À la veille de l’ouverture du Festival de Cannes, des dizaines de figures majeures du cinéma mondial, dont Pedro Almodóvar et Richard Gere, ont signé une tribune dénonçant le silence face au conflit à Gaza.
À Cannes, une tribune internationale dénonce « le silence » sur Gaza à la veille du festival
À la veille de l’ouverture du Festival de Cannes 2024, une centaine de personnalités du monde du cinéma, parmi lesquelles Pedro Almodóvar, Richard Gere ou encore Tilda Swinton, ont signé une tribune dénonçant le « silence » autour de la guerre à Gaza.
« Nous, artistes et acteur.ice.s de la culture, nous ne pouvons rester silencieux.se.s tandis qu’un génocide est en cours à Gaza », affirme ce texte publié dans Libération et prochainement dans Variety, la référence du cinéma outre-Atlantique.
Selon l’un des collectifs à l’origine de la tribune, Juliette Binoche, présidente du jury cannois, figurait parmi les premiers soutiens du texte.
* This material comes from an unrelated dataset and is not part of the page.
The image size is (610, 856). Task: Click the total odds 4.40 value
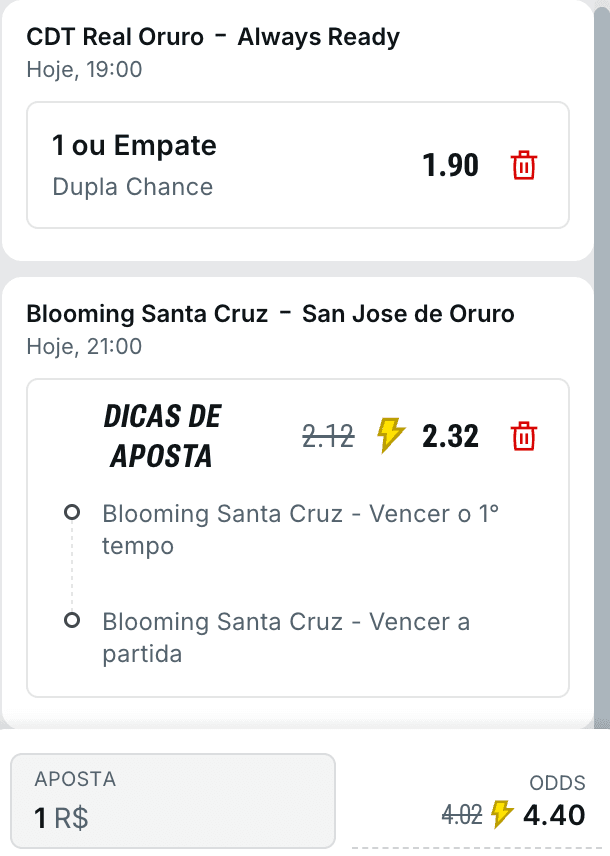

Toutefois, son nom n’apparaît pas dans la version publiée par Libération, qui mentionne 34 noms sur les 380 signataires initiaux.
Juliette Binoche, arrivée lundi à Cannes aux côtés d’artistes comme Halle Berry et Leïla Slimani, n’a pas encore commenté publiquement son positionnement sur ce texte.
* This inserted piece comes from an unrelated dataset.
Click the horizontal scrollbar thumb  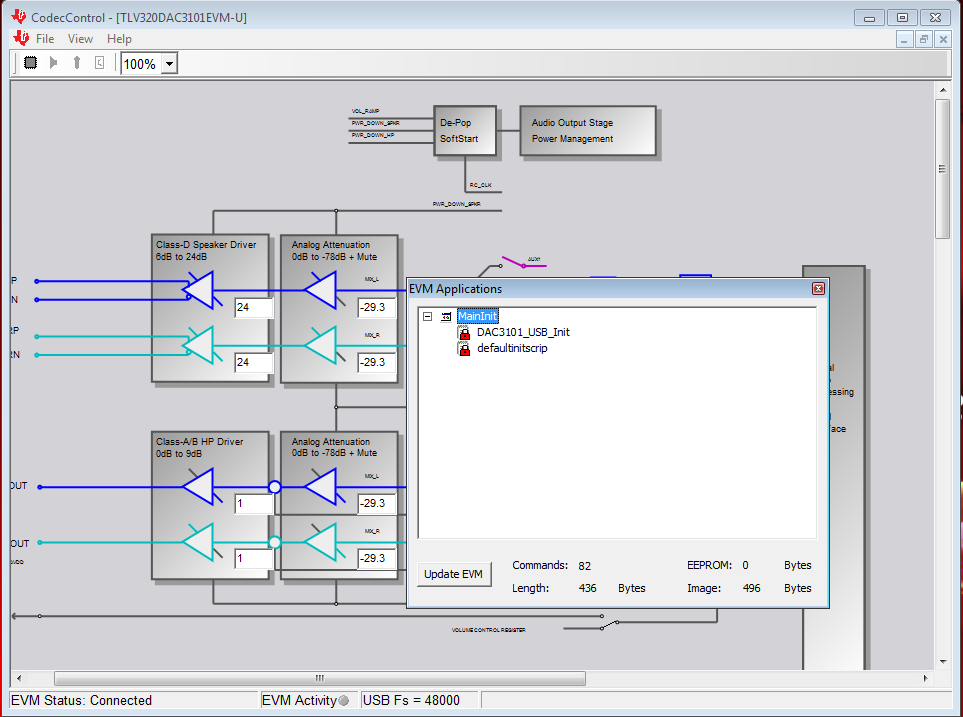[x=319, y=678]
Un festival sous tension politique et internationale
Comme l’a rappelé l’acteur Laurent Lafitte, maître de cérémonie de l’ouverture, « Cannes, c’est un cinéma souvent politique, souvent social, un cinéma citoyen ». Le festival s’ouvre dans un climat mondial tendu, où le cinéma peut devenir porte-voix de causes humaines et politiques.
Cette édition sera également marquée par la remise d’une Palme d’or d’honneur à Robert De Niro, la projection de trois documentaires en soutien à l’Ukraine, et la montée des marches de stars comme Mylène Farmer ou Juliette Armanet, vedette du film d’ouverture Partir un jour.
Le délégué général Thierry Frémaux a précisé : « Le festival est politique quand les artistes le sont », avant de rappeler que la journée d’ouverture serait dédiée à l’Ukraine.
Trump et le cinéma mondial en toile de fond
En arrière-plan, une autre tension pèse sur l’industrie : Donald Trump, candidat à la présidentielle américaine, a annoncé des droits de douane de 100 % sur les films étrangers. Une mesure qui inquiète les professionnels du secteur.
« Si je dois dire une chose, c’est qu’on ne laissera personne, au Festival de Cannes, faire en sorte que le cinéma américain ne soit pas fort », a martelé Thierry Frémaux.
Le Festival de Cannes se déroulera jusqu’au 24 mai. Vingt-deux films sont en lice pour la Palme d’or, avec notamment Jeunes mères des frères Dardenne, Alpha de Julia Ducournau, et les débuts en compétition de Bi Gan, Ari Aster et Hafsia Herzi.